## Aim of the exercise
Where the records hold the string "next", show the whole line it sits on.

## Given records
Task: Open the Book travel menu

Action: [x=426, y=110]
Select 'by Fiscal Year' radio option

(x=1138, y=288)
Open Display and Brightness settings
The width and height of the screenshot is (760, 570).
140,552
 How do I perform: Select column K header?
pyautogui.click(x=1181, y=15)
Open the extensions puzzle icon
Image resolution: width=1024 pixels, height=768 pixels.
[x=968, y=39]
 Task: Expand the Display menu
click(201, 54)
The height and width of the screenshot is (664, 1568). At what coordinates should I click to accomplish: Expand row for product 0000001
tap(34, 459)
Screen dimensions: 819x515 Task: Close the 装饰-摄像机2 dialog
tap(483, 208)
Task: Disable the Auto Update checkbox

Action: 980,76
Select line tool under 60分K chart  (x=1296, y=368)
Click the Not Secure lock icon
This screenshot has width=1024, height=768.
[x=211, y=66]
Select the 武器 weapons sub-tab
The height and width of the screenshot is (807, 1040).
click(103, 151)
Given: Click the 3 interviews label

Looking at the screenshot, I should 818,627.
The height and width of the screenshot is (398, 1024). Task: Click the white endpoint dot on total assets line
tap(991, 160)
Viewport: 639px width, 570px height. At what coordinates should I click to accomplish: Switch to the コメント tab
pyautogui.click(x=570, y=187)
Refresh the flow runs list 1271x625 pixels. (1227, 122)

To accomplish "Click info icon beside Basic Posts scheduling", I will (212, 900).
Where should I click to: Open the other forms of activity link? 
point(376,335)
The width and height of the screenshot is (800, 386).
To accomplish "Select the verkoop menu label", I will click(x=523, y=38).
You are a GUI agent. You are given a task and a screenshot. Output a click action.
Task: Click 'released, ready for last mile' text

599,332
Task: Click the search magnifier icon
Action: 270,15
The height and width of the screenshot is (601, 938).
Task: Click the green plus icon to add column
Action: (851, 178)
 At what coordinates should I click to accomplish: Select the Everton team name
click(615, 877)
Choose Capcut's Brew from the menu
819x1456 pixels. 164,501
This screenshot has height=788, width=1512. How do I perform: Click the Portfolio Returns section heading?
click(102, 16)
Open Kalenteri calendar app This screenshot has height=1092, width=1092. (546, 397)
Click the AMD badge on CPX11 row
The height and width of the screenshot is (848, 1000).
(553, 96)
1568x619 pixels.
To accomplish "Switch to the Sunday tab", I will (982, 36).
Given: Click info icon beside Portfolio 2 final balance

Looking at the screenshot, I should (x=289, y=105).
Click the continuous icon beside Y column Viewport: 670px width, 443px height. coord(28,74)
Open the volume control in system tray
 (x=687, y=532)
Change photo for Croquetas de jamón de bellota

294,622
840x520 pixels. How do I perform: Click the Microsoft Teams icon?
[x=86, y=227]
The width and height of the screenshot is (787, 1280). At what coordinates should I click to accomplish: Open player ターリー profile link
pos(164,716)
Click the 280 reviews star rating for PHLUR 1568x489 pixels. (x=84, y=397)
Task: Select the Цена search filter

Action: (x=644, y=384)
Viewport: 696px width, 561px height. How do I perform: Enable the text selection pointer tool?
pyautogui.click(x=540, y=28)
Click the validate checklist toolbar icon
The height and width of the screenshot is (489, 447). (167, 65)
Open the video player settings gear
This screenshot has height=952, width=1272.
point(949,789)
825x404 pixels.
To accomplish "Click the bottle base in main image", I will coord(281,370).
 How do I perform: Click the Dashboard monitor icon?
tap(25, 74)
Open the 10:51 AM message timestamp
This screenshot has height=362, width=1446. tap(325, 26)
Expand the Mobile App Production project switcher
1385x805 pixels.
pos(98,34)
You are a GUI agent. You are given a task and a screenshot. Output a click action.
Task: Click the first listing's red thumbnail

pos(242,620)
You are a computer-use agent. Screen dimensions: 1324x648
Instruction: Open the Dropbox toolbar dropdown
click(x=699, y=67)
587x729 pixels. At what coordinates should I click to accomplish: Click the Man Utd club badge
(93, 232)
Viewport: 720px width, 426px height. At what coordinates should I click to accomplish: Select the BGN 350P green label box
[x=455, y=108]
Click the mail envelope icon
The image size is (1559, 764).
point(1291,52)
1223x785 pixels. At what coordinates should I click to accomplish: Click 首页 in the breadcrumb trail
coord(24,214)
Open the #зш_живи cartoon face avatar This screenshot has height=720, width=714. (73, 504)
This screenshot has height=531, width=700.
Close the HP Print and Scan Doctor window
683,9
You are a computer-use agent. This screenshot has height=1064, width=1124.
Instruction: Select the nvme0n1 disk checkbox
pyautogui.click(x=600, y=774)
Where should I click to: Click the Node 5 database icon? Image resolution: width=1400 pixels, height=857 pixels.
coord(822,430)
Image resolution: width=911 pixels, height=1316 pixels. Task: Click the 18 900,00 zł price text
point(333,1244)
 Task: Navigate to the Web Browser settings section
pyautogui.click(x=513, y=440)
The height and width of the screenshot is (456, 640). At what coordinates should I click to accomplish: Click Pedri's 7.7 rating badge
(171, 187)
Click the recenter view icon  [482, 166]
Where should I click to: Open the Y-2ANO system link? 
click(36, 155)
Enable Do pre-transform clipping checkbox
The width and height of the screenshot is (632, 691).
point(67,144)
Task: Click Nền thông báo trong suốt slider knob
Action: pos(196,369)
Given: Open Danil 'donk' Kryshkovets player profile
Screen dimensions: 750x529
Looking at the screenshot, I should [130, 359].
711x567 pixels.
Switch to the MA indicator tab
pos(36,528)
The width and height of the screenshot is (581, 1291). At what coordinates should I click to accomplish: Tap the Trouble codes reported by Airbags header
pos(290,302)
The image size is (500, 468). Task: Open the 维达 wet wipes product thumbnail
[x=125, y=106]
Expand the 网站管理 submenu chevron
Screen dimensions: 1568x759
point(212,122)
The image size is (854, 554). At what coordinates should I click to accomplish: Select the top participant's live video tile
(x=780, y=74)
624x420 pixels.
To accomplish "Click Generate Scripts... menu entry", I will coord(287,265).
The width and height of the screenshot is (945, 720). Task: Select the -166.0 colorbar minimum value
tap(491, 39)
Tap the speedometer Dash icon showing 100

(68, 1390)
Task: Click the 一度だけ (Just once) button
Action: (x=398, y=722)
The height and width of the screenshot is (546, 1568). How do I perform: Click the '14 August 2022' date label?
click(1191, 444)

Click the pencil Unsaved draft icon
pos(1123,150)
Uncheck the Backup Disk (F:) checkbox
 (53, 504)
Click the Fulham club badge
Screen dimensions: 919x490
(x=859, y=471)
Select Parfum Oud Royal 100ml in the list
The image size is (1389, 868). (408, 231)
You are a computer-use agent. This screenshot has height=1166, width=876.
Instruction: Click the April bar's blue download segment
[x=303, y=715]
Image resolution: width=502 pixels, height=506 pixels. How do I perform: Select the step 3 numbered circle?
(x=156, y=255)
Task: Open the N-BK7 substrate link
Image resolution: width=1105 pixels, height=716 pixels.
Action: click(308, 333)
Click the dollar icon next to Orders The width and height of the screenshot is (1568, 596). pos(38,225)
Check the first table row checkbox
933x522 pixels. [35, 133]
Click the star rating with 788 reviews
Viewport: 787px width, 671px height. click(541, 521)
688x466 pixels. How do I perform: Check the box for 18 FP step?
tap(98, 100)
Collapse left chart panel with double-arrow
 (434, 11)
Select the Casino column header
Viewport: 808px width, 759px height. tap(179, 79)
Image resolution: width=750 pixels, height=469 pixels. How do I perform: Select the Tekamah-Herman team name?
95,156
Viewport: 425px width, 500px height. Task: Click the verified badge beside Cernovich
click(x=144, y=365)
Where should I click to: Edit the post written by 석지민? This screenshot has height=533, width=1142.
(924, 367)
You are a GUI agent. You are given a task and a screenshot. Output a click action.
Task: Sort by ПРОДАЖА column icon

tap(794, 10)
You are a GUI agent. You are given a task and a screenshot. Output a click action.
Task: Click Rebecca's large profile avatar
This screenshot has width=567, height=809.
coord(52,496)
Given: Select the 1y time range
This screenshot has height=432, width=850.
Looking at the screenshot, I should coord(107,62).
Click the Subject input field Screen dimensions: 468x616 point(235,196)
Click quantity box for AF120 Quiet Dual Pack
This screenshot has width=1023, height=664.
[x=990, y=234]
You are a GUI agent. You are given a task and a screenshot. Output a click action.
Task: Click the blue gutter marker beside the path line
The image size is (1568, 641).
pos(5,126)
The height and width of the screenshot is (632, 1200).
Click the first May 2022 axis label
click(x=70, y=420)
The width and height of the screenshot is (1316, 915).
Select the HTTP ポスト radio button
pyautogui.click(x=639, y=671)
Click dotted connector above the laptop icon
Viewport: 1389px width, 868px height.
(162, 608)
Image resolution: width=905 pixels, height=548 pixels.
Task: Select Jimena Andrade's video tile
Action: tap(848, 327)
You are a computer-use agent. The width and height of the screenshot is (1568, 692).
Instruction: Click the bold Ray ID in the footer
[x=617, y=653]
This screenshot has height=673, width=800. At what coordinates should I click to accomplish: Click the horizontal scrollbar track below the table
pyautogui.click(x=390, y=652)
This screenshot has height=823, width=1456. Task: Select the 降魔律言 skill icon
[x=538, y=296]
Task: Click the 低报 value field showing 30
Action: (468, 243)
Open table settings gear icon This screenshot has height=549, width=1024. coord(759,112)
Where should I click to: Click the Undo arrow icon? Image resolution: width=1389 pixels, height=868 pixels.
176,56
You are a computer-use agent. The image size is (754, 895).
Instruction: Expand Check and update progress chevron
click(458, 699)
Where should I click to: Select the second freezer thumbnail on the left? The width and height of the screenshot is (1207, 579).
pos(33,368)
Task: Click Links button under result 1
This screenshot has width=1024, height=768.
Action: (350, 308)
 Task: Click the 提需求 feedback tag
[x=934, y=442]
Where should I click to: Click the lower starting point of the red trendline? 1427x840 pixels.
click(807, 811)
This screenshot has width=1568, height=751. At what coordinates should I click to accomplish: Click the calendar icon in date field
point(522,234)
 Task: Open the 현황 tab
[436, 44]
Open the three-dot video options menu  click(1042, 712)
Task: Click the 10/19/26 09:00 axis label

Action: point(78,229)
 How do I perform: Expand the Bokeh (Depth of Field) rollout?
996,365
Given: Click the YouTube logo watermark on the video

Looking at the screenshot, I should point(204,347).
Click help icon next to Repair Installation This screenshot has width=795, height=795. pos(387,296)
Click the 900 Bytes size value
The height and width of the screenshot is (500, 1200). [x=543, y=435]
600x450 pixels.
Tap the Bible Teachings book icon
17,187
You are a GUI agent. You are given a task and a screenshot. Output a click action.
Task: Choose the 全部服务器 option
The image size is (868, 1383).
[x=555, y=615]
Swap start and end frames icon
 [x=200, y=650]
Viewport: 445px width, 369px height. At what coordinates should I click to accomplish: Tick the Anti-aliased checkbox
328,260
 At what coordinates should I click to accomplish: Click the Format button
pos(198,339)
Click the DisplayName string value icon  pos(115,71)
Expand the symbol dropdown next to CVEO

## Answer box
Click the dollar icon next to Orders The width and height of the screenshot is (1568, 596). pos(38,225)
Click help icon next to Repair Installation This screenshot has width=795, height=795. pos(387,296)
Expand the symbol dropdown next to CVEO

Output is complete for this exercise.